§ Action item:
Transcribe the listing that follows exactly, from its first line to its last.

Working data Block Start

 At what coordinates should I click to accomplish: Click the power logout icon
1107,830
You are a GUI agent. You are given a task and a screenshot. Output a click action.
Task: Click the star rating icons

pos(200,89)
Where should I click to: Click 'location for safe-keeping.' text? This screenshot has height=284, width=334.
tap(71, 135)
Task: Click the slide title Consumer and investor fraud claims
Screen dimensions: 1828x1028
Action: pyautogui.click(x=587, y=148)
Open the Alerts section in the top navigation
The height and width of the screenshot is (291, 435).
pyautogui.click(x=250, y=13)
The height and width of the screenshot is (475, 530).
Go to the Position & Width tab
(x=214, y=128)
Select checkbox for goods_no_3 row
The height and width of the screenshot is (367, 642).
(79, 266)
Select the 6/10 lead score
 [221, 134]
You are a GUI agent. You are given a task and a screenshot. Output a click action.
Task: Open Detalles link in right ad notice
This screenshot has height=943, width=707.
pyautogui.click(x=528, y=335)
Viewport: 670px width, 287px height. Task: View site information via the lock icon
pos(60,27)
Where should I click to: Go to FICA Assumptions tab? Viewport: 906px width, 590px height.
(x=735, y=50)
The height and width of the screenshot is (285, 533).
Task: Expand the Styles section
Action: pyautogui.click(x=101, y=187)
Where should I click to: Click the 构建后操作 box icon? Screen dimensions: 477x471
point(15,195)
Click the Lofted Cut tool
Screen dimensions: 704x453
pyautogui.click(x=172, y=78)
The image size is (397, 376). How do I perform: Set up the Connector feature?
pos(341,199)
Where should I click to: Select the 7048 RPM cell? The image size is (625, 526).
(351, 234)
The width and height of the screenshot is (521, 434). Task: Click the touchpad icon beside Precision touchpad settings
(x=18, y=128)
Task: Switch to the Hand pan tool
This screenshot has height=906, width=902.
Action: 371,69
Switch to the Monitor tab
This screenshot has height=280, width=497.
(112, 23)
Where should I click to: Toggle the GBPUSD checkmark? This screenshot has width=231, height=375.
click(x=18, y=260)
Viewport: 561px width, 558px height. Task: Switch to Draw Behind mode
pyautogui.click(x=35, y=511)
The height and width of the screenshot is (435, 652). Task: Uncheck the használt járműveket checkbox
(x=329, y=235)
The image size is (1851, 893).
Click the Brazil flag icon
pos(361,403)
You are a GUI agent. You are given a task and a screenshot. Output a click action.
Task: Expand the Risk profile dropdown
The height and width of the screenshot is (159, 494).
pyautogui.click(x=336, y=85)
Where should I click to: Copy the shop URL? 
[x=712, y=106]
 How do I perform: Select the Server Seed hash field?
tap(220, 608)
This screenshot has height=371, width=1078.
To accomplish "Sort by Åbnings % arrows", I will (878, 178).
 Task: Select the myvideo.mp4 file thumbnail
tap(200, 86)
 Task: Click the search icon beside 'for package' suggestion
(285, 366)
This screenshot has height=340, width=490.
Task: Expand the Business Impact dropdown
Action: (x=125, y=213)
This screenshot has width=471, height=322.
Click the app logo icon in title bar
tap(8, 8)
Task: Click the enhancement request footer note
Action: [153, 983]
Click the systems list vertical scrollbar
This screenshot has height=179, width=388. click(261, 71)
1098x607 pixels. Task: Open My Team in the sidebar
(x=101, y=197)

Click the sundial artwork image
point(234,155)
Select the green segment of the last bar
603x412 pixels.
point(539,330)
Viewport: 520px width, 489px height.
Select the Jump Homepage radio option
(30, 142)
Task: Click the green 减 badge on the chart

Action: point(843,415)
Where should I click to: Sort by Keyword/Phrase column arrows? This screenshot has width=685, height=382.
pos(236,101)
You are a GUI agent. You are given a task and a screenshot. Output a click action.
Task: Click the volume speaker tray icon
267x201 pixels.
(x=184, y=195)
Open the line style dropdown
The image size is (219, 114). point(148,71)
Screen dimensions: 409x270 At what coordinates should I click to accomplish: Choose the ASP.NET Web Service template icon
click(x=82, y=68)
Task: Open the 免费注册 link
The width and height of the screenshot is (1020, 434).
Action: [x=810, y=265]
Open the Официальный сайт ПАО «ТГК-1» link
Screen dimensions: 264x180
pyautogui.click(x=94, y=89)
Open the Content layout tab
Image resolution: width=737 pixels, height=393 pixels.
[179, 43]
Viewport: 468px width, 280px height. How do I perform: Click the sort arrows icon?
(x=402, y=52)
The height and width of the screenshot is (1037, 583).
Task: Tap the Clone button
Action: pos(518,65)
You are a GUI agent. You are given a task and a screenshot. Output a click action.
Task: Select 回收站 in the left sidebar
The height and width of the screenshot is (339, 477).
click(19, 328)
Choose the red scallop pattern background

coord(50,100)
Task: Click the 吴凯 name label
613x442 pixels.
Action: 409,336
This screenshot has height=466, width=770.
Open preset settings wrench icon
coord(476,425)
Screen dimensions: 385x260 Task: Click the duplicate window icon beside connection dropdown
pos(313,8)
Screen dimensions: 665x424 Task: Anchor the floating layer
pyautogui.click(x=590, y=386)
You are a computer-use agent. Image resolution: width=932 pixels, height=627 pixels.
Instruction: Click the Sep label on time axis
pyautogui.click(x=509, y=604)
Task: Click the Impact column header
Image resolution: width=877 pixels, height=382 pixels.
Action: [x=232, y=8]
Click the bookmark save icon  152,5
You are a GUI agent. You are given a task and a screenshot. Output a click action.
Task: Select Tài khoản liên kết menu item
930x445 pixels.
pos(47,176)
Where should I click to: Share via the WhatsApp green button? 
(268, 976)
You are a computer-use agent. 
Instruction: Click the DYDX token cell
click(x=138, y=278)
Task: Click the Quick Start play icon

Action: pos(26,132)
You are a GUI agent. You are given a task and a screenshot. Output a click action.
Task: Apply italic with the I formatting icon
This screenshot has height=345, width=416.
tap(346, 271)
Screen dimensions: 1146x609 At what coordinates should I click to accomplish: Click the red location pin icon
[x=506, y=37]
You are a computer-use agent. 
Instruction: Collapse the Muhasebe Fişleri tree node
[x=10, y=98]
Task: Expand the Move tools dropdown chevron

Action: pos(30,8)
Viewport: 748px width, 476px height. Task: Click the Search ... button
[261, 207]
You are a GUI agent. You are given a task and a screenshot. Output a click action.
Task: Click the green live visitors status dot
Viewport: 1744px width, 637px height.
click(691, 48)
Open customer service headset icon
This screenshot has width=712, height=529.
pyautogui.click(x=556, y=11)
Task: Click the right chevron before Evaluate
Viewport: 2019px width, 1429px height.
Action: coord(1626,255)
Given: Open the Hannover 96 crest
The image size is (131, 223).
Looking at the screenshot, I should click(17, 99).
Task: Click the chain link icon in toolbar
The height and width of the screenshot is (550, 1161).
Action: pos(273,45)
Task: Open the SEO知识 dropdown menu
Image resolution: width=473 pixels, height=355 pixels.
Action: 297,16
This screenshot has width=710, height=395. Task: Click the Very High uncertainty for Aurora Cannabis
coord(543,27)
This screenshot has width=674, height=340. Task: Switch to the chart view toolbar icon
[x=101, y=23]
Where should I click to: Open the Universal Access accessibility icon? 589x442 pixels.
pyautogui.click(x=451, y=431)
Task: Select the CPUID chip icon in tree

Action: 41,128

Working data Block End

§ Reply:
 At what coordinates should I click to accomplish: Click the power logout icon
1107,830
You are a GUI agent. You are given a task and a screenshot. Output a click action.
Task: Click the star rating icons

pos(200,89)
Where should I click to: Click 'location for safe-keeping.' text? This screenshot has height=284, width=334.
tap(71, 135)
Task: Click the slide title Consumer and investor fraud claims
Screen dimensions: 1828x1028
Action: pyautogui.click(x=587, y=148)
Open the Alerts section in the top navigation
The height and width of the screenshot is (291, 435).
pyautogui.click(x=250, y=13)
The height and width of the screenshot is (475, 530).
Go to the Position & Width tab
(x=214, y=128)
Select checkbox for goods_no_3 row
The height and width of the screenshot is (367, 642).
(79, 266)
Select the 6/10 lead score
 [221, 134]
You are a GUI agent. You are given a task and a screenshot. Output a click action.
Task: Open Detalles link in right ad notice
This screenshot has height=943, width=707.
pyautogui.click(x=528, y=335)
Viewport: 670px width, 287px height. Task: View site information via the lock icon
pos(60,27)
Where should I click to: Go to FICA Assumptions tab? Viewport: 906px width, 590px height.
(x=735, y=50)
The height and width of the screenshot is (285, 533).
Task: Expand the Styles section
Action: pyautogui.click(x=101, y=187)
Where should I click to: Click the 构建后操作 box icon? Screen dimensions: 477x471
point(15,195)
Click the Lofted Cut tool
Screen dimensions: 704x453
pyautogui.click(x=172, y=78)
The image size is (397, 376). How do I perform: Set up the Connector feature?
pos(341,199)
Where should I click to: Select the 7048 RPM cell? The image size is (625, 526).
(351, 234)
The width and height of the screenshot is (521, 434). Task: Click the touchpad icon beside Precision touchpad settings
(x=18, y=128)
Task: Switch to the Hand pan tool
This screenshot has height=906, width=902.
Action: 371,69
Switch to the Monitor tab
This screenshot has height=280, width=497.
(112, 23)
Where should I click to: Toggle the GBPUSD checkmark? This screenshot has width=231, height=375.
click(x=18, y=260)
Viewport: 561px width, 558px height. Task: Switch to Draw Behind mode
pyautogui.click(x=35, y=511)
The height and width of the screenshot is (435, 652). Task: Uncheck the használt járműveket checkbox
(x=329, y=235)
The image size is (1851, 893).
Click the Brazil flag icon
pos(361,403)
You are a GUI agent. You are given a task and a screenshot. Output a click action.
Task: Expand the Risk profile dropdown
The height and width of the screenshot is (159, 494).
pyautogui.click(x=336, y=85)
Where should I click to: Copy the shop URL? 
[x=712, y=106]
 How do I perform: Select the Server Seed hash field?
tap(220, 608)
This screenshot has height=371, width=1078.
To accomplish "Sort by Åbnings % arrows", I will (878, 178).
 Task: Select the myvideo.mp4 file thumbnail
tap(200, 86)
 Task: Click the search icon beside 'for package' suggestion
(285, 366)
This screenshot has height=340, width=490.
Task: Expand the Business Impact dropdown
Action: (x=125, y=213)
This screenshot has width=471, height=322.
Click the app logo icon in title bar
tap(8, 8)
Task: Click the enhancement request footer note
Action: [153, 983]
Click the systems list vertical scrollbar
This screenshot has height=179, width=388. click(261, 71)
1098x607 pixels. Task: Open My Team in the sidebar
(x=101, y=197)

Click the sundial artwork image
point(234,155)
Select the green segment of the last bar
603x412 pixels.
point(539,330)
Viewport: 520px width, 489px height.
Select the Jump Homepage radio option
(30, 142)
Task: Click the green 减 badge on the chart

Action: point(843,415)
Where should I click to: Sort by Keyword/Phrase column arrows? This screenshot has width=685, height=382.
pos(236,101)
You are a GUI agent. You are given a task and a screenshot. Output a click action.
Task: Click the volume speaker tray icon
267x201 pixels.
(x=184, y=195)
Open the line style dropdown
The image size is (219, 114). point(148,71)
Screen dimensions: 409x270 At what coordinates should I click to accomplish: Choose the ASP.NET Web Service template icon
click(x=82, y=68)
Task: Open the 免费注册 link
The width and height of the screenshot is (1020, 434).
Action: [x=810, y=265]
Open the Официальный сайт ПАО «ТГК-1» link
Screen dimensions: 264x180
pyautogui.click(x=94, y=89)
Open the Content layout tab
Image resolution: width=737 pixels, height=393 pixels.
[179, 43]
Viewport: 468px width, 280px height. How do I perform: Click the sort arrows icon?
(x=402, y=52)
The height and width of the screenshot is (1037, 583).
Task: Tap the Clone button
Action: pos(518,65)
You are a GUI agent. You are given a task and a screenshot. Output a click action.
Task: Select 回收站 in the left sidebar
The height and width of the screenshot is (339, 477).
click(19, 328)
Choose the red scallop pattern background

coord(50,100)
Task: Click the 吴凯 name label
613x442 pixels.
Action: 409,336
This screenshot has height=466, width=770.
Open preset settings wrench icon
coord(476,425)
Screen dimensions: 385x260 Task: Click the duplicate window icon beside connection dropdown
pos(313,8)
Screen dimensions: 665x424 Task: Anchor the floating layer
pyautogui.click(x=590, y=386)
You are a computer-use agent. Image resolution: width=932 pixels, height=627 pixels.
Instruction: Click the Sep label on time axis
pyautogui.click(x=509, y=604)
Task: Click the Impact column header
Image resolution: width=877 pixels, height=382 pixels.
Action: [x=232, y=8]
Click the bookmark save icon  152,5
You are a GUI agent. You are given a task and a screenshot. Output a click action.
Task: Select Tài khoản liên kết menu item
930x445 pixels.
pos(47,176)
Where should I click to: Share via the WhatsApp green button? 
(268, 976)
You are a computer-use agent. 
Instruction: Click the DYDX token cell
click(x=138, y=278)
Task: Click the Quick Start play icon

Action: pos(26,132)
You are a GUI agent. You are given a task and a screenshot. Output a click action.
Task: Apply italic with the I formatting icon
This screenshot has height=345, width=416.
tap(346, 271)
Screen dimensions: 1146x609 At what coordinates should I click to accomplish: Click the red location pin icon
[x=506, y=37]
You are a computer-use agent. 
Instruction: Collapse the Muhasebe Fişleri tree node
[x=10, y=98]
Task: Expand the Move tools dropdown chevron

Action: pos(30,8)
Viewport: 748px width, 476px height. Task: Click the Search ... button
[261, 207]
You are a GUI agent. You are given a task and a screenshot. Output a click action.
Task: Click the green live visitors status dot
Viewport: 1744px width, 637px height.
click(691, 48)
Open customer service headset icon
This screenshot has width=712, height=529.
pyautogui.click(x=556, y=11)
Task: Click the right chevron before Evaluate
Viewport: 2019px width, 1429px height.
Action: coord(1626,255)
Given: Open the Hannover 96 crest
The image size is (131, 223).
Looking at the screenshot, I should click(17, 99).
Task: Click the chain link icon in toolbar
The height and width of the screenshot is (550, 1161).
Action: pos(273,45)
Task: Open the SEO知识 dropdown menu
Image resolution: width=473 pixels, height=355 pixels.
Action: 297,16
This screenshot has width=710, height=395. Task: Click the Very High uncertainty for Aurora Cannabis
coord(543,27)
This screenshot has width=674, height=340. Task: Switch to the chart view toolbar icon
[x=101, y=23]
Where should I click to: Open the Universal Access accessibility icon? 589x442 pixels.
pyautogui.click(x=451, y=431)
Task: Select the CPUID chip icon in tree

Action: 41,128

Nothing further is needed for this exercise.